== Segment start ==

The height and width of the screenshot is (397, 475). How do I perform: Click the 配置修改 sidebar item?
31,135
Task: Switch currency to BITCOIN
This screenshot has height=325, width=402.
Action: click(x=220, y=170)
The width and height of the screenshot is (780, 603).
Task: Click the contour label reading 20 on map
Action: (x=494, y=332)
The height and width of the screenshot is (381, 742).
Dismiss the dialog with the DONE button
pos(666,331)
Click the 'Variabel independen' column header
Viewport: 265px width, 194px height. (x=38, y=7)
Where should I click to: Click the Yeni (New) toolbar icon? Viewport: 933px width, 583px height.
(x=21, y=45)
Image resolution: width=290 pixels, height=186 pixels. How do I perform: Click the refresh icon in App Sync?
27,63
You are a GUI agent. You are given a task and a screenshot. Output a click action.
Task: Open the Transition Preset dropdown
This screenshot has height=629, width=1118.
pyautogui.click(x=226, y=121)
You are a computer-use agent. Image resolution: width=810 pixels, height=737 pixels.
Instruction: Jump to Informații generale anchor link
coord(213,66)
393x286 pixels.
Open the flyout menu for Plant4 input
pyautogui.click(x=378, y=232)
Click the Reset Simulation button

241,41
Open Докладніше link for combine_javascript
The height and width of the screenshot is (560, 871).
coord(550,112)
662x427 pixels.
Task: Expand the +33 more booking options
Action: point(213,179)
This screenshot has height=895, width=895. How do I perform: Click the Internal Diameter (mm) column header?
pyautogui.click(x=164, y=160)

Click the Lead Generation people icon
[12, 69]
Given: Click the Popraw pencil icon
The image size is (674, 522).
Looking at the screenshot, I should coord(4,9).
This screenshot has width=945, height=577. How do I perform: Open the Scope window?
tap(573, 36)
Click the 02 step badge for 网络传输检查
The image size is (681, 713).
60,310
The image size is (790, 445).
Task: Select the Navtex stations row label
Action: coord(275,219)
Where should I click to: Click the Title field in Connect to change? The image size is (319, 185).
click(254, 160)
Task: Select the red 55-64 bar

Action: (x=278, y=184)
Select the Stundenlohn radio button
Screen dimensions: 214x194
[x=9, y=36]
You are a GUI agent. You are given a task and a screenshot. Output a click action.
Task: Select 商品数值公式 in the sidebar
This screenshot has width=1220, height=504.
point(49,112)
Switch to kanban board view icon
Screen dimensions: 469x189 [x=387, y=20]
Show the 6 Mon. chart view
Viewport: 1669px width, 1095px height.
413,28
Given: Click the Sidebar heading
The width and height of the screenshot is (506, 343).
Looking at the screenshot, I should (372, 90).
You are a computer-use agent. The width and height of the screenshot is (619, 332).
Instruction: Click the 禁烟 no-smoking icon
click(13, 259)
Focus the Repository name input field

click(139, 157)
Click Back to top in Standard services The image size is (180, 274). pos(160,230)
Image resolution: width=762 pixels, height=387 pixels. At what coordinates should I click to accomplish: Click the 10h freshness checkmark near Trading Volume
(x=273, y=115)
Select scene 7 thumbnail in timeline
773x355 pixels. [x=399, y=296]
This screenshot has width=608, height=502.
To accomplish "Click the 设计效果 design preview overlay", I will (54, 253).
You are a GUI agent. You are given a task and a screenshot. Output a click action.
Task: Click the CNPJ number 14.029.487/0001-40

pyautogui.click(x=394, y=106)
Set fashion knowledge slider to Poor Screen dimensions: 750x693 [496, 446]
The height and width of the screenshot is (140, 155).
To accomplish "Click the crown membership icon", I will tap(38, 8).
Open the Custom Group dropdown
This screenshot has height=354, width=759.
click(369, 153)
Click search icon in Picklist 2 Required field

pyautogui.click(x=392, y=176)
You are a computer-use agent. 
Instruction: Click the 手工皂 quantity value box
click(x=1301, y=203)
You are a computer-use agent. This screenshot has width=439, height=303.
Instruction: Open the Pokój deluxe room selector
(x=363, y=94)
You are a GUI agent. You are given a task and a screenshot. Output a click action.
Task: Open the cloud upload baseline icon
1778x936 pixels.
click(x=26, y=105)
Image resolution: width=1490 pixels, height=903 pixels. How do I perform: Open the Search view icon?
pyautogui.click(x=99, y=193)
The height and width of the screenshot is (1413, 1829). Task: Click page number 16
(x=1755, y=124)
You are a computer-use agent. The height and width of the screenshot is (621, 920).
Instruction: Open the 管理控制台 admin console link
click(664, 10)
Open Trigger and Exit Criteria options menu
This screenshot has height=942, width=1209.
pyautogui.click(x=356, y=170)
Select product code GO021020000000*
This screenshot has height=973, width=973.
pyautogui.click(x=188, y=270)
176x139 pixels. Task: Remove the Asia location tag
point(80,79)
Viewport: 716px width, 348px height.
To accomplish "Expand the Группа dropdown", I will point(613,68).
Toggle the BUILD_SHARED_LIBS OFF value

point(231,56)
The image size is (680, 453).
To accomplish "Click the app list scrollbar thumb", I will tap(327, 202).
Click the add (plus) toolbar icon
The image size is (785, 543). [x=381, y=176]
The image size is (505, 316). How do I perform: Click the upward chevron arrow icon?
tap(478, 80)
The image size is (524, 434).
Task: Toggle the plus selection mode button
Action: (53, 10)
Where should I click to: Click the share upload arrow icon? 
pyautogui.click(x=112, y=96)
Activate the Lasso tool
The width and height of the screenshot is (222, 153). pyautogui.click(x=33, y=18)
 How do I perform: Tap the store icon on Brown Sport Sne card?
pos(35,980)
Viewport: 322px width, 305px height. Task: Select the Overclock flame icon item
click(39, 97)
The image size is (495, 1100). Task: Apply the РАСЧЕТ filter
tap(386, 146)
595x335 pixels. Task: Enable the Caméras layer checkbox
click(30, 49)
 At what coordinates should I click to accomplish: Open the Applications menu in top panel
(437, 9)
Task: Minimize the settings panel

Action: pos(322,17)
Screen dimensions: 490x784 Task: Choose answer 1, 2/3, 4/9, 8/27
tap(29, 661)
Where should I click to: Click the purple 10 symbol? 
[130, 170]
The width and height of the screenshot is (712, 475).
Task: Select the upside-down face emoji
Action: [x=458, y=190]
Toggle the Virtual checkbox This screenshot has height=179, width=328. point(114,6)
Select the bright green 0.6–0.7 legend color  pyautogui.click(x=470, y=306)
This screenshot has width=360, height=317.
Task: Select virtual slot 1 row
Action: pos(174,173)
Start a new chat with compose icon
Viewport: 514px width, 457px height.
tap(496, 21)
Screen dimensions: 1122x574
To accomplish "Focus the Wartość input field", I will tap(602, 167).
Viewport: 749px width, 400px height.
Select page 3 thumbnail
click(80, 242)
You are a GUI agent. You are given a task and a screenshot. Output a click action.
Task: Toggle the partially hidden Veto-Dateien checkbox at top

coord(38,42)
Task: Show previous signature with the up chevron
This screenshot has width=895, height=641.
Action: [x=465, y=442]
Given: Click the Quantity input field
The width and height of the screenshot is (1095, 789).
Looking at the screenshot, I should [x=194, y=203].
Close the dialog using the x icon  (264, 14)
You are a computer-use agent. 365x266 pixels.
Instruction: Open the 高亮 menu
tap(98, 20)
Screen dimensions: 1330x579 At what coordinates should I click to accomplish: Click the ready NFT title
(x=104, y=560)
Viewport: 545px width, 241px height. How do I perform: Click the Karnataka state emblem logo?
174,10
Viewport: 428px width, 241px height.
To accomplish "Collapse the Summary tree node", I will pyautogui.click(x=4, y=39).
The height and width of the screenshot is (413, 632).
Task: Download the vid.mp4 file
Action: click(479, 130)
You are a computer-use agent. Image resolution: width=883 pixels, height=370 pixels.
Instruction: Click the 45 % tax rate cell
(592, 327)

== Segment end ==

Show each line in the data where the string "computer" appears.

Your response —
You are a computer-use agent. Image resolution: width=810 pixels, height=737 pixels.
You are a computer-use agent. The width and height of the screenshot is (619, 332).
You are a computer-use agent. 
You are a computer-use agent. This screenshot has width=439, height=303.
You are a computer-use agent. The height and width of the screenshot is (621, 920).
You are a computer-use agent. 365x266 pixels.
You are a computer-use agent. Image resolution: width=883 pixels, height=370 pixels.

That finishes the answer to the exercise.